• **WORK ORDER**
Copy each of the following entries word for word, keeping every line the same as it appears.

── GIVEN ENTRIES

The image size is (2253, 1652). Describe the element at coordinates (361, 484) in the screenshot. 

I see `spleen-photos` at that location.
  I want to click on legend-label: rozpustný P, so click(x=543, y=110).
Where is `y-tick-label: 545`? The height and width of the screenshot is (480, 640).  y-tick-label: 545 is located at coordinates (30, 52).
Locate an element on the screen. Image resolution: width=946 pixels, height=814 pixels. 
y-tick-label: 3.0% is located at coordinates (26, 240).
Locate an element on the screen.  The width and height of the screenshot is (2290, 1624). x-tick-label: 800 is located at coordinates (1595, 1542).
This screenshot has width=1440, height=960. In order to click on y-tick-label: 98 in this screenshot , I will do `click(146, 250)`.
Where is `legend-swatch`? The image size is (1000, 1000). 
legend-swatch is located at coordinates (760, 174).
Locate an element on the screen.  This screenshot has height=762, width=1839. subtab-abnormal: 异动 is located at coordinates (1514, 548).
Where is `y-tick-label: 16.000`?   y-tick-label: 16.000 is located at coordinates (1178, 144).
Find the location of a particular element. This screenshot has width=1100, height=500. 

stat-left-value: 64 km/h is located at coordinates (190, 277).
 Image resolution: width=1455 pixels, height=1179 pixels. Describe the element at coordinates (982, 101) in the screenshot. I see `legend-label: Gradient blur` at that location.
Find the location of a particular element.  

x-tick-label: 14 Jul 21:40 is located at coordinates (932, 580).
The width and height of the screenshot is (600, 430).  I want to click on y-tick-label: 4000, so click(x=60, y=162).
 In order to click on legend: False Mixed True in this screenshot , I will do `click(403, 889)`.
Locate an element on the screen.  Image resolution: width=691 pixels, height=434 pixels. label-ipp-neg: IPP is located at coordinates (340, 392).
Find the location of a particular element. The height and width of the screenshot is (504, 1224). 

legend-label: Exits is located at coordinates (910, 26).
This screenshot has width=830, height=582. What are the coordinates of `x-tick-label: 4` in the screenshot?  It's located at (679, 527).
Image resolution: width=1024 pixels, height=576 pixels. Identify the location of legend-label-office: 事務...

────

• **SOLUTION TO THIS PROBLEM**
The image size is (2253, 1652). Describe the element at coordinates (361, 484) in the screenshot. 

I see `spleen-photos` at that location.
  I want to click on legend-label: rozpustný P, so click(x=543, y=110).
Where is `y-tick-label: 545`? The height and width of the screenshot is (480, 640).  y-tick-label: 545 is located at coordinates (30, 52).
Locate an element on the screen. Image resolution: width=946 pixels, height=814 pixels. 
y-tick-label: 3.0% is located at coordinates (26, 240).
Locate an element on the screen.  The width and height of the screenshot is (2290, 1624). x-tick-label: 800 is located at coordinates (1595, 1542).
This screenshot has width=1440, height=960. In order to click on y-tick-label: 98 in this screenshot , I will do `click(146, 250)`.
Where is `legend-swatch`? The image size is (1000, 1000). 
legend-swatch is located at coordinates (760, 174).
Locate an element on the screen.  This screenshot has height=762, width=1839. subtab-abnormal: 异动 is located at coordinates (1514, 548).
Where is `y-tick-label: 16.000`?   y-tick-label: 16.000 is located at coordinates (1178, 144).
Find the location of a particular element. This screenshot has width=1100, height=500. 

stat-left-value: 64 km/h is located at coordinates (190, 277).
 Image resolution: width=1455 pixels, height=1179 pixels. Describe the element at coordinates (982, 101) in the screenshot. I see `legend-label: Gradient blur` at that location.
Find the location of a particular element.  

x-tick-label: 14 Jul 21:40 is located at coordinates (932, 580).
The width and height of the screenshot is (600, 430).  I want to click on y-tick-label: 4000, so click(x=60, y=162).
 In order to click on legend: False Mixed True in this screenshot , I will do `click(403, 889)`.
Locate an element on the screen.  Image resolution: width=691 pixels, height=434 pixels. label-ipp-neg: IPP is located at coordinates (340, 392).
Find the location of a particular element. The height and width of the screenshot is (504, 1224). 

legend-label: Exits is located at coordinates (910, 26).
This screenshot has width=830, height=582. What are the coordinates of `x-tick-label: 4` in the screenshot?  It's located at (679, 527).
Image resolution: width=1024 pixels, height=576 pixels. Identify the location of legend-label-office: 事務...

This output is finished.